②対面授業日、遠隔授業日、休みと健康観察回答数の関係
これには有意差は見られませんでした。つまり教員が目の前にいて指導をするかどうかは、あまり関係がないということです(ちなみに個別指導か全体指導かということで分けても有意差はありませんでした)。これは重要な気付きです。

対面授業日の回答者数平均:17名
遠隔授業日の回答者数平均:18名
休みの日の回答者数平均 :17名

③回答が少ない学生と多い学生の差と指導方法の関係
期間中1番回答日数が多かった学生は毎日実施をしていました。一方で回答日数が少ない学生は約60%の回答日数でした。10日の内、4日は忘れているということです。

回答日数の少ない学生は、個別指導、全体指導に関わらず、教員の働きかけから数日は忘れずに実施できますが、しばらく経つと実施しなくなるということを繰り返しています。

5、自分の指導に対する考察

今回、このようなデータ分析を行おうと思った理由は2つです。1つは、ちょうどコロナ対策でまとまったデータがあったからです。もう1つは、自分が普段なんとなく行っている指導がほんとうに学生にとっていい指導なのかを考えたいと思ったからです。
もちろん、いつも適当に学生指導を行っているわけではありません。教員として自分なりに学生によい指導をしたい、いつもそのように考えています。しかし、その自分なりが自分本位になっていないか。それを自覚するためにデータ分析をしてみました。

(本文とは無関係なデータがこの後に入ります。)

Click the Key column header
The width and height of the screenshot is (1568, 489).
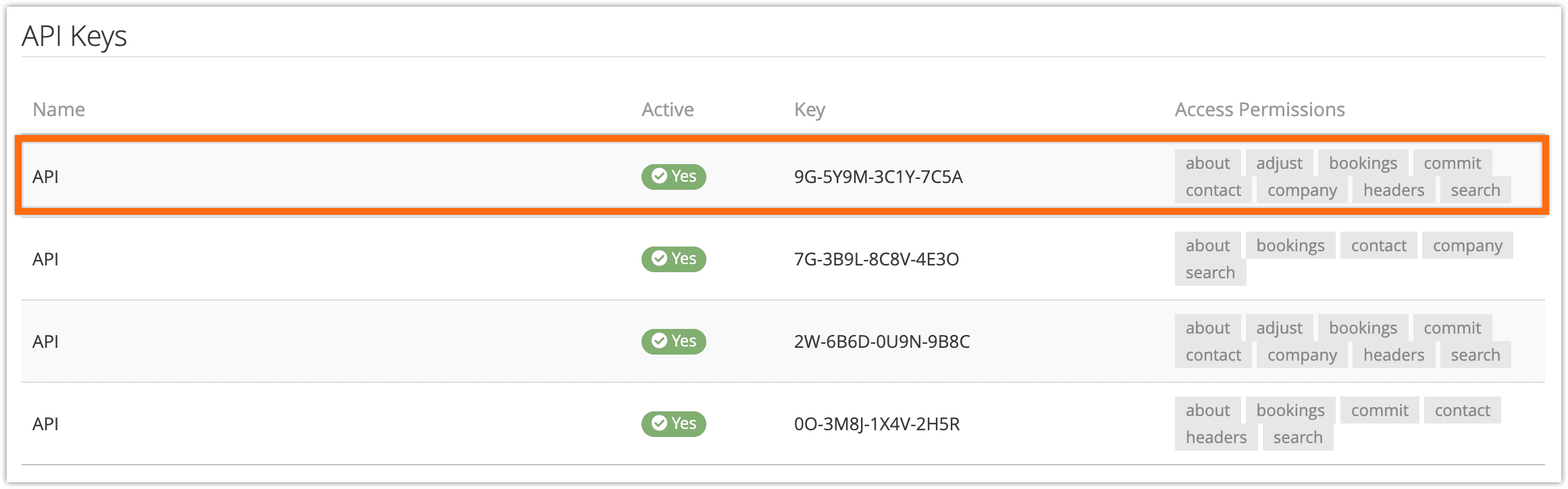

データによって指導が劇的に変わるとは思いません。分析をすることも目的ではありません(*3)。しかし、データによって自分の指導を振り返ることで新しい気付きを得ることができます。例えば、私の場合は対面しているかどうかは指導の効果に関係ないということが分かりました

教育の場面では客観的な基準を用いにくいのは事実です。一方で、これまであまりそのような観点から先生の指導が論じられることがなかったのも事実です。実際に自分の指導を分析してみて思うのは、指導をデータ分析することの意義は、教員の指導の自覚と反省のきっかけにあるということです。

(*1)指導とは何かの目的に向けて、指示して導くことです。
(*2)先生と子どもの性格の相性もありますが、先生は指導のプロですから子どもの性格でコロコロ指導が変わるというのはそれはそれで問題です。
(*3)データ分析のプロから見れば、不十分な分析であるだろうと思いますが、指導の自覚と反省のきっかけということが目的であるとご理解頂けると嬉しいです。